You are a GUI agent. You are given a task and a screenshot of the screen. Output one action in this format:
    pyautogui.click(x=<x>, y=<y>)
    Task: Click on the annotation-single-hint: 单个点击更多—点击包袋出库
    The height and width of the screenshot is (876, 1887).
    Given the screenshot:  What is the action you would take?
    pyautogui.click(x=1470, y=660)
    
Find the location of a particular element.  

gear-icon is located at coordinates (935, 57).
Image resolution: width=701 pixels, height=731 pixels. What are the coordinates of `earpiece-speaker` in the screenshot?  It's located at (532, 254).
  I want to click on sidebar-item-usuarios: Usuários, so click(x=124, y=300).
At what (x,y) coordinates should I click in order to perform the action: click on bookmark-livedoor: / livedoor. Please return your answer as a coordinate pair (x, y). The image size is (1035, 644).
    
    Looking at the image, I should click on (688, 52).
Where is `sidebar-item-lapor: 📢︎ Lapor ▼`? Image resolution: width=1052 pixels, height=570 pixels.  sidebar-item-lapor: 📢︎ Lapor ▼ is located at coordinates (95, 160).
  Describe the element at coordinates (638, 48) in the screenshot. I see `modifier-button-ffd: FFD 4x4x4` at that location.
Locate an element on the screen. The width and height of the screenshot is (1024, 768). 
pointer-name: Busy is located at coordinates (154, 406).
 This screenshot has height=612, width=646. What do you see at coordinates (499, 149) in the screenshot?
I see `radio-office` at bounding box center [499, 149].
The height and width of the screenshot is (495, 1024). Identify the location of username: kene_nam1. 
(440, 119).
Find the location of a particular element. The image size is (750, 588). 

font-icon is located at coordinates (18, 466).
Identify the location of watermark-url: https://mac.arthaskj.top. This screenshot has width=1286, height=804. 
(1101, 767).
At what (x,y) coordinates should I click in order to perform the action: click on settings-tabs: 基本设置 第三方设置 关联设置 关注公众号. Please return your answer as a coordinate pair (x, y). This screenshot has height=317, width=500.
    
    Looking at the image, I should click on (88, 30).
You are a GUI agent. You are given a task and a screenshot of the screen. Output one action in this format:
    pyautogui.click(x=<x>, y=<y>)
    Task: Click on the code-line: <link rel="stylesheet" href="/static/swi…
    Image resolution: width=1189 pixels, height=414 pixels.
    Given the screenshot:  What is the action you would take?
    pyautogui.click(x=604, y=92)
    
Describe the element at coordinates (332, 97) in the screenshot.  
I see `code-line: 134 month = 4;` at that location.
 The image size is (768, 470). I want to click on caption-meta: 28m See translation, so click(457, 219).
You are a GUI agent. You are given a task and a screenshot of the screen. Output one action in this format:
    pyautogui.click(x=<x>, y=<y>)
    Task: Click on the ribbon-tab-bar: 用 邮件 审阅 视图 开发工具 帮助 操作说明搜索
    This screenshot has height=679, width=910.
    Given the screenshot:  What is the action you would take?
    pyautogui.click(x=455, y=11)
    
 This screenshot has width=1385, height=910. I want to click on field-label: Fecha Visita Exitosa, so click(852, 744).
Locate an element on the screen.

────────────────────────────────────────

To do: Return the lines of the records from the line with "has width=1286, height=804." up to and including the line with "Looking at the image, I should click on (88, 30).", reproducing them exactly.

Task result:
Identify the location of watermark-url: https://mac.arthaskj.top. This screenshot has width=1286, height=804. 
(1101, 767).
At what (x,y) coordinates should I click in order to perform the action: click on settings-tabs: 基本设置 第三方设置 关联设置 关注公众号. Please return your answer as a coordinate pair (x, y). This screenshot has height=317, width=500.
    
    Looking at the image, I should click on (88, 30).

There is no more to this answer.